娶リ神の本体が二体いるという考えはなかった。通常なら神気を感じ取れた筈が、娶リ神の神界には様々な神気が入り混じっていた為、感覚が麻痺して気づけなかったのだ。
俐都はイヤーカフに手を伸ばし、碧真へ通信を試みる。妨害が続いているせいか、雑音しか聞こえなかった。
「俐都。急いでツンデレ君を追いかけよう」
篤那の言葉に俐都が頷きかけた時、娶リ神はケラケラと笑った。
『無駄だ!! 間男も女の場所まで辿り着いたが、ワシの力に手も足も出ない状況だ! お前達が追いつく頃には、全て手遅れになっているぞ!!』
娶リ神は絶望的だという意味で告げたのだろうが、俐都はニヤリと笑った。
「命があるなら、現状なんて幾らでもひっくり返せる」
『……はあ?』
娶リ神が不快そうに口を歪めた。
俐都は縁切刀を篤那に託し、後ろを振り返る。
「流光。お前の力で、縁切刀と篤那を、日和とクソガキの所へ届けてくれ」
『はあ? 何言ってんだよ。俺があいつらの居場所なんて、分かる訳が無いだろう?』
「惚けんな。お前、あの時クソガキに加護を与えていただろう? 加護を与えた存在の居場所を辿れないとか、馬鹿なことを抜かす気か?」
別行動する前、流光は碧真の背中をわざとらしく叩いた。流光は隠れて碧真に加護を与えたつもりだったのだろうが、俐都は気づいていた。
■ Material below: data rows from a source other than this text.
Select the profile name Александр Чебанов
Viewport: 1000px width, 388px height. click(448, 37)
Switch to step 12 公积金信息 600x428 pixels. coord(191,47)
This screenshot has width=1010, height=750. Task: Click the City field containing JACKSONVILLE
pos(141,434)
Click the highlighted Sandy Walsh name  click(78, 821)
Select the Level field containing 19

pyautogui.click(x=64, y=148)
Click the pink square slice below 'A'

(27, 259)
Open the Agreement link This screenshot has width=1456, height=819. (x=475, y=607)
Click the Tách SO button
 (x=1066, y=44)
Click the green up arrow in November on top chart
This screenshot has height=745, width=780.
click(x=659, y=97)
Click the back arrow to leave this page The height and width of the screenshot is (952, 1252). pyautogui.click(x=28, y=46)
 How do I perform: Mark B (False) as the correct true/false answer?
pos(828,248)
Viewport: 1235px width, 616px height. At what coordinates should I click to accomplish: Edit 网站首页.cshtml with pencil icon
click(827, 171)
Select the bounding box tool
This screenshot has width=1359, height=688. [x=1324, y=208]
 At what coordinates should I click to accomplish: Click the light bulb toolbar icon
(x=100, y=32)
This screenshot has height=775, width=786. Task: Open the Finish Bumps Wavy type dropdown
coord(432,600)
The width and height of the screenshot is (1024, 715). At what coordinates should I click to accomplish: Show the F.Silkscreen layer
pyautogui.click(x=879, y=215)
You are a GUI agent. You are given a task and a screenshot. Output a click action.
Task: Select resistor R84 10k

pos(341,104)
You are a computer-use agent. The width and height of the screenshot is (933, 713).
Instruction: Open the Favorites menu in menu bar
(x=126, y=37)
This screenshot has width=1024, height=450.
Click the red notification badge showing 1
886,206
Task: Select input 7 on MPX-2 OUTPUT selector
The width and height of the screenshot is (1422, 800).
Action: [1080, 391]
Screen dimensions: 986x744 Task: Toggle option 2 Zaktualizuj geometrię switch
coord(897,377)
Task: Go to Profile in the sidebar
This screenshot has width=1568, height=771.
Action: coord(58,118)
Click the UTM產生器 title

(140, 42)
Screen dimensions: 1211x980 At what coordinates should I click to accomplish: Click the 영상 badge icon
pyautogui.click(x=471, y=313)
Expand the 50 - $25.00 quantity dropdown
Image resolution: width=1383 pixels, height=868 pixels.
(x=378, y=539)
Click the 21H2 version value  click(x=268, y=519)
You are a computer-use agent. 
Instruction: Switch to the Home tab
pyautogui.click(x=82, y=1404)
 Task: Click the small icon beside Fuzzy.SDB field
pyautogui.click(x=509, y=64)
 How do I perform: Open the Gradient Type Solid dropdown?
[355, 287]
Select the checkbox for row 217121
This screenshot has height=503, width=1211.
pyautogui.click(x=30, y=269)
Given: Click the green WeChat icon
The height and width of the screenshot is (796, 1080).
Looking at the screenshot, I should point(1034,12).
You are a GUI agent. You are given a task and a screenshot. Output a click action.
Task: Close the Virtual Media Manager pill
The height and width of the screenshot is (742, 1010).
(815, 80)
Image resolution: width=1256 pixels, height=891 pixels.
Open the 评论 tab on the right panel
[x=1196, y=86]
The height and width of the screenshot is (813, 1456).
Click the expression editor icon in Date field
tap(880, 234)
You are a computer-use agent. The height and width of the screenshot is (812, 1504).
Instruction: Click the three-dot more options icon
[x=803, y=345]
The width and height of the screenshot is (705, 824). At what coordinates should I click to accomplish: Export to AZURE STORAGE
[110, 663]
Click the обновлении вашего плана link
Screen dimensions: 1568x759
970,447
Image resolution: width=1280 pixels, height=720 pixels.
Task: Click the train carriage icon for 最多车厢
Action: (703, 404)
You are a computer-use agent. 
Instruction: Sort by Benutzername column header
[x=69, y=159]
加護を与えた存在の居場所は、神には筒抜けになる。例え、他の神の神界の中でも。加護を与えた存在と神の結びつきは、神の執着の一種なのだと思う程に強固なものだ。
流光はスッと目を細める。
『俺に頼っていいのか? あいつらに与える幸運の分、お前が負を背負うことになるんだぞ?』
「構わねえ。頼む」
俐都は迷うことなく返事をする。流光はニヤリと笑うと、篤那に手を翳した。
「篤那。そっちは任せるからな」
「ああ。俐都も任せた」
俐都と篤那は、互いに頷き合う。
白金色の光に包まれた篤那の姿が、空気に溶けるように消えた。
空中に留まっていた白金色の光が、娶リ神に向かっていく。
身の危険を感じた娶リ神が悲鳴を上げる中、キィィンと甲高い音が辺りに響き渡った。
娶リ神は目を見開く。白金色の光によって、娶リ神を捕らえていた捕縛術式の檻が破壊されて消えた。自由になった娶リ神が、俐都へ飛び掛かる。
攻撃を避けようとした俐都は、体が動かないことに気づく。眼球を動かして見ると、俐都の体に白金色の光が纏わりついて動きを封じていた。
娶リ神が両手を伸ばして、俐都の両目を覆うように張り付く。
ズルリと何かが抜き取られる感覚が走った。
拘束している力が消えたのを感じて、俐都は娶リ神の体を右手で掴んで放り捨てる。
俐都は違和感に気づく。娶リ神を剥がした筈なのに、視界は真っ暗闇に包まれていた。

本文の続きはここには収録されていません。